U.S. Attorneys Office in Raleigh announces plea deal in one of the last outstanding cases from 2018 crackdown.

Posted Updated
Election Day, polling places
By
Travis Fain
, WRAL statehouse reporter
RALEIGH, N.C. — A Mexican woman arrested last year on fraud and illegal voting charges got a $975 fine Monday, seemingly wrapping up one of the last outstanding cases from a series of 2018 arrests netting foreign nationals who voted in the 2016 elections.

The U.S. Attorney's Office for the Eastern District of North Carolina announced the plea bargain Monday with 28-year-old Patricia Franco-Rodriguez. The news release made no mention of the other 18 cases that U.S. Attorney Robert Higdon's office prosecuted over the last year against foreign nationals, but federal court records show most of those cases ended with dismissed charges and/or fines of $50 to $600.

Two ended with federal prison sentences of 14 days and a month, respectively.

When the arrests were announced in August 2018, Higdon's office said the maximum penalties for most of the charges involved spanned between one and six years in prison with six-figure fines. The charges Franco-Rodriguez faced, which included visa fraud as well as voting by an alien, could have gotten her 26 years, Higdon's office said at the time.

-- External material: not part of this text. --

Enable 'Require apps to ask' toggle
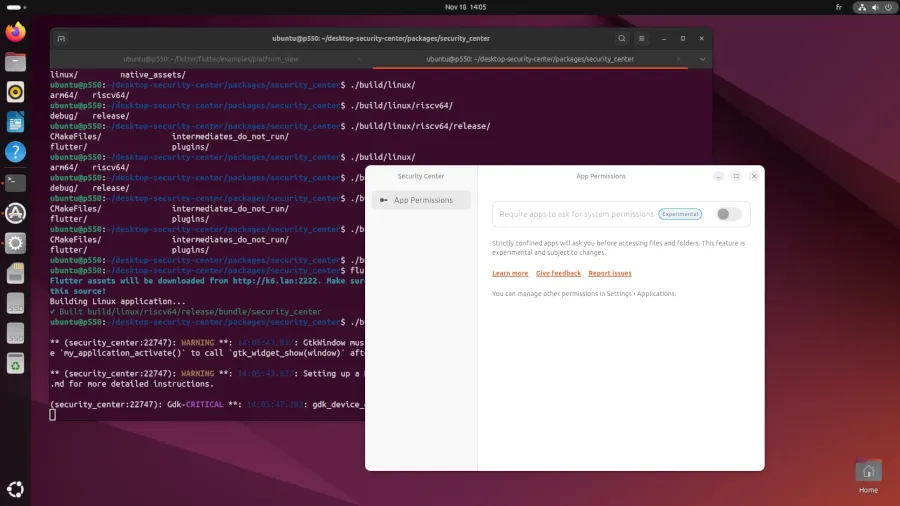Image resolution: width=900 pixels, height=506 pixels. point(728,214)
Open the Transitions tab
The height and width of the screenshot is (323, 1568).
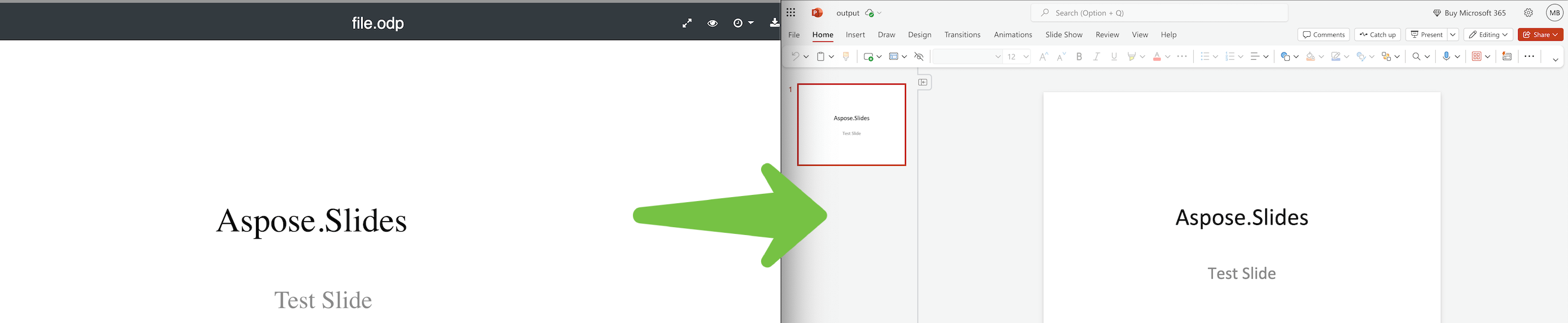tap(962, 35)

Asked Monday for a rundown of how all 19 cases ended, an office spokesman said that would have to be compiled. WRAL News pulled the results from PACER, the online repository for federal court records.

The Washington Post broke down several of these cases in February, reporting that defendants were given minimal sentences and that cases were delayed because the court had to bring in interpreters in Japanese, Creole, Tagalog and Spanish.

The defendants, nearly all of them legal U.S. residents, came from more than a dozen countries, including Mexico, the Dominican Republic, Nigeria, the Philippines, Guyana, Japan, Korea and Germany. Several defendants told The Post they didn't know that they couldn't vote and that they were urged to do so by campaign workers or election volunteers who didn't know it was against the law.

The attorney listed for Franco-Rodriguez, and attorneys for a handful of the others arrested in these cases, didn't immediately return telephone messages seeking comment Monday afternoon.

Higdon's office said Monday that its "investigation as to voter fraud is ongoing," but it didn't provide details. His office, along with U.S. Immigration and Customs Enforcement, subpoenaed every county in the Eastern District shortly after these arrests, demanding years of voting records. Some of the same investigators involved in the foreign nationals case were listed on that subpoena.

The subpoena has since been scaled back, and the State Board of Elections said in February it would turn over data on 789 North Carolina voters. Details are scarce beyond that, and WRAL, along with a coalition of other outlets, including The Washington Post, sued to get more information after repeated information requests went unfilled.

Higdon's August 2018 announcement on the 19 arrests also included information on a 20th arrest but said that it came "separately." Ramon Esteban Paez-Jerez had already pleaded guilty to passport fraud and voting by an alien at the time, the release said, but was awaiting sentencing. The maximum penalty was 11 years imprisonment and a $350,000 fine, the release said.

He got one year and a day in prison and a $5,500 fine, according to his online case file.